住民の力で地域存続を、阿智村智里西で「未来考える会」

地域の話題

[ 2011年 3月 5日 土曜日 13時03分 ]

 阿智村智里西地区の少子高齢化と真剣に向き合おうと、同地区公民館と壮年団は3日夜、「智里西の未来を考える会」を区事務所で開いた。20―50代を中心とした住民三十数人が集まり、愛知県豊田市野林町(足助地区)で住民主導のIターン事業と交流人口の拡大に励む梶誠さん(77)の報告を参考に、地域の今後について語り合った。

 梶さんは地元小学校の校舎建設を機に、過疎化の抑止と地域活性化を目指した「高嶺下(こうろげ)ファームビレッジ構想」を進めるため、住民組織を結成。地元在住者を説得しながら都市在住者との交流イベントを開き、13家族の転入を実現させた。

 炭焼きの技術を伝えようと、2002年から始めた「炭焼き塾」は年間約600人が参加するまでになり、2009年度には地域づくり総務大臣表彰を受賞している。

 この日の講義では、行政の補助金に頼らずに新旧住民の橋渡し役を務めた足跡を振り返ったほか、間伐材の回収事業が高齢者の生きがいになっていることなども報告。「地域に誇りを持ち、誰かが中心となって心から受け入れない限り2度目の訪問はない」「真剣に取り組めば周囲も変わる。活動を苦痛に感じたことはない」とやりがいを語ると、「皆さんには智里西の素晴らしい自然と歴史を守り通す責任がある」と背中を押した。

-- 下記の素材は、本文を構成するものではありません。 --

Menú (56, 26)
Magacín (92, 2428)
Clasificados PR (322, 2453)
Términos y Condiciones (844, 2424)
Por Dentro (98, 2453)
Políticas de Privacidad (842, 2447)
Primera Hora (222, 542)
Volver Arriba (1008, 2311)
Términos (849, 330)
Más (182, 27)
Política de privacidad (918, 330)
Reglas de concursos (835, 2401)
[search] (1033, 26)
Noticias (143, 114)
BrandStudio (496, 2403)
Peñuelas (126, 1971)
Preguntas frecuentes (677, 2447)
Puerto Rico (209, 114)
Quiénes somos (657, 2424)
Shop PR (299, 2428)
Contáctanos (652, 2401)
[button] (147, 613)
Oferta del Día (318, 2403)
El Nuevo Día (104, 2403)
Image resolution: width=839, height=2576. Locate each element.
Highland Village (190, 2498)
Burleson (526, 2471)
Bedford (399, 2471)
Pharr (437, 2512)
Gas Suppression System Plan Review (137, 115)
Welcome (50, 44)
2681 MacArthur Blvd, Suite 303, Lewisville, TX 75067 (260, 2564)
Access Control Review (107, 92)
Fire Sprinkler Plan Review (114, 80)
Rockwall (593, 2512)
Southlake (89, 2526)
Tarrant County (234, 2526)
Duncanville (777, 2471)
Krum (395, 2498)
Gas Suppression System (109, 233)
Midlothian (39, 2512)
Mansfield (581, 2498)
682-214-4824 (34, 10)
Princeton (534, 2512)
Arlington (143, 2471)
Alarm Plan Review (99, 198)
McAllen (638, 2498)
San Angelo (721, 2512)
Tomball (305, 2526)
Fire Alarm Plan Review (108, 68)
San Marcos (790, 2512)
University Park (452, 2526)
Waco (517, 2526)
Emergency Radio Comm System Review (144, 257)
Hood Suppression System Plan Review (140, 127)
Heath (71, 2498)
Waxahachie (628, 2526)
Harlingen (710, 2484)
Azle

 岡庭一雄村長は、住民が出資し合ってガソリンスタンドを残したこと、多くの若者がUターンしたことを評価した上で、家庭をベースにした地区の将来予測を立て、域内循環システムを構築するよう提案。「時代の先端という意識を持ち、ゆっくり取り組めばいい」と期待を語った。

 若い住民たちは「地域に自信と誇りを持ち、ここで生きていきたい」「以前は田舎を恥じる気持ちがあったが、今は消えた。Iターン者を迎え入れたい」などと思いを発表した。未来を考える会は今後も定期的に開く。